EXERCISE DATA Start Marker

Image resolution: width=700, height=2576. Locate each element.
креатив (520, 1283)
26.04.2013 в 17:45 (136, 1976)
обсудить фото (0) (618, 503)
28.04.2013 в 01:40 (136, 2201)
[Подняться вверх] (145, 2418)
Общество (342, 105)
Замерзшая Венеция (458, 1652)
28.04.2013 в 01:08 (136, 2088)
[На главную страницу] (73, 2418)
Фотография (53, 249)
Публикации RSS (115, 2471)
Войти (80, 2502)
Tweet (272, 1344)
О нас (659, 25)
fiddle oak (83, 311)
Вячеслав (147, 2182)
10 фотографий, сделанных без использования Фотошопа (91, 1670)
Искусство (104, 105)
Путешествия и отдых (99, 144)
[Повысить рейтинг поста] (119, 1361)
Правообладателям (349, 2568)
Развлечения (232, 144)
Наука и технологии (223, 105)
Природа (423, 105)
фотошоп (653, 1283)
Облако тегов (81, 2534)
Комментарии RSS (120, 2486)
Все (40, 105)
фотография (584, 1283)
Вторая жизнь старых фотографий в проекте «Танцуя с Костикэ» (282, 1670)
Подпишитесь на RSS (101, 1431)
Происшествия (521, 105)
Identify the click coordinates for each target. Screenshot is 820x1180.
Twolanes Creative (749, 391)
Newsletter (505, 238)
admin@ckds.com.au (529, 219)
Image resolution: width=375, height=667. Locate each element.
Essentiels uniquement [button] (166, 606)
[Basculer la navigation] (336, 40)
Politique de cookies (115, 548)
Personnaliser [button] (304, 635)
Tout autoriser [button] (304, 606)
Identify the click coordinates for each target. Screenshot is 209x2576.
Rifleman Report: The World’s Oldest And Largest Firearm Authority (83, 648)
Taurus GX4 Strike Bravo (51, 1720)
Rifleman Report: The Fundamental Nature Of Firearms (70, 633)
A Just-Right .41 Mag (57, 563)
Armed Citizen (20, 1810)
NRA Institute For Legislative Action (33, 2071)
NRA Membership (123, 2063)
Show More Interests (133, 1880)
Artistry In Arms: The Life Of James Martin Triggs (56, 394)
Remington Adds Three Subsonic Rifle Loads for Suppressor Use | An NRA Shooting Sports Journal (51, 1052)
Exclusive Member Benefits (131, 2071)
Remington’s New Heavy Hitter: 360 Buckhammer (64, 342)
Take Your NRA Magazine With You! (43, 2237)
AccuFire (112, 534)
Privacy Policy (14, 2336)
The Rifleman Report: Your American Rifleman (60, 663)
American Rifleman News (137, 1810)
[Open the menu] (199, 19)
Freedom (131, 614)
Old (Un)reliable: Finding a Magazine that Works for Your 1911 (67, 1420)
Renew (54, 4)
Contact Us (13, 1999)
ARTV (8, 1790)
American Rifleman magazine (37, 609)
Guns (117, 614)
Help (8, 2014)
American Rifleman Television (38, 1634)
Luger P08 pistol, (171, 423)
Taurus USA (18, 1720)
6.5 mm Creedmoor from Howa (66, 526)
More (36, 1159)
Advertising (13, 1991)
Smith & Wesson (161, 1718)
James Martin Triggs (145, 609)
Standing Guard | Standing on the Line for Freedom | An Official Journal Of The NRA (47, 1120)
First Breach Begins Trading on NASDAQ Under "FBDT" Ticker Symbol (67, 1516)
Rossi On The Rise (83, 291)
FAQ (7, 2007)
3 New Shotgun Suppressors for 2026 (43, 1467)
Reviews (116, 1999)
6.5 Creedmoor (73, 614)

EXERCISE DATA End Marker

● WORK INSTRUCTIONS
Would you set down, word for word, the lines from the opening of the entries above through the line with "Image resolution: width=375, height=667.", both included, and no others?

● ANSWER BOX
Image resolution: width=700, height=2576. Locate each element.
креатив (520, 1283)
26.04.2013 в 17:45 (136, 1976)
обсудить фото (0) (618, 503)
28.04.2013 в 01:40 (136, 2201)
[Подняться вверх] (145, 2418)
Общество (342, 105)
Замерзшая Венеция (458, 1652)
28.04.2013 в 01:08 (136, 2088)
[На главную страницу] (73, 2418)
Фотография (53, 249)
Публикации RSS (115, 2471)
Войти (80, 2502)
Tweet (272, 1344)
О нас (659, 25)
fiddle oak (83, 311)
Вячеслав (147, 2182)
10 фотографий, сделанных без использования Фотошопа (91, 1670)
Искусство (104, 105)
Путешествия и отдых (99, 144)
[Повысить рейтинг поста] (119, 1361)
Правообладателям (349, 2568)
Развлечения (232, 144)
Наука и технологии (223, 105)
Природа (423, 105)
фотошоп (653, 1283)
Облако тегов (81, 2534)
Комментарии RSS (120, 2486)
Все (40, 105)
фотография (584, 1283)
Вторая жизнь старых фотографий в проекте «Танцуя с Костикэ» (282, 1670)
Подпишитесь на RSS (101, 1431)
Происшествия (521, 105)
Identify the click coordinates for each target. Screenshot is 820x1180.
Twolanes Creative (749, 391)
Newsletter (505, 238)
admin@ckds.com.au (529, 219)
Image resolution: width=375, height=667. Locate each element.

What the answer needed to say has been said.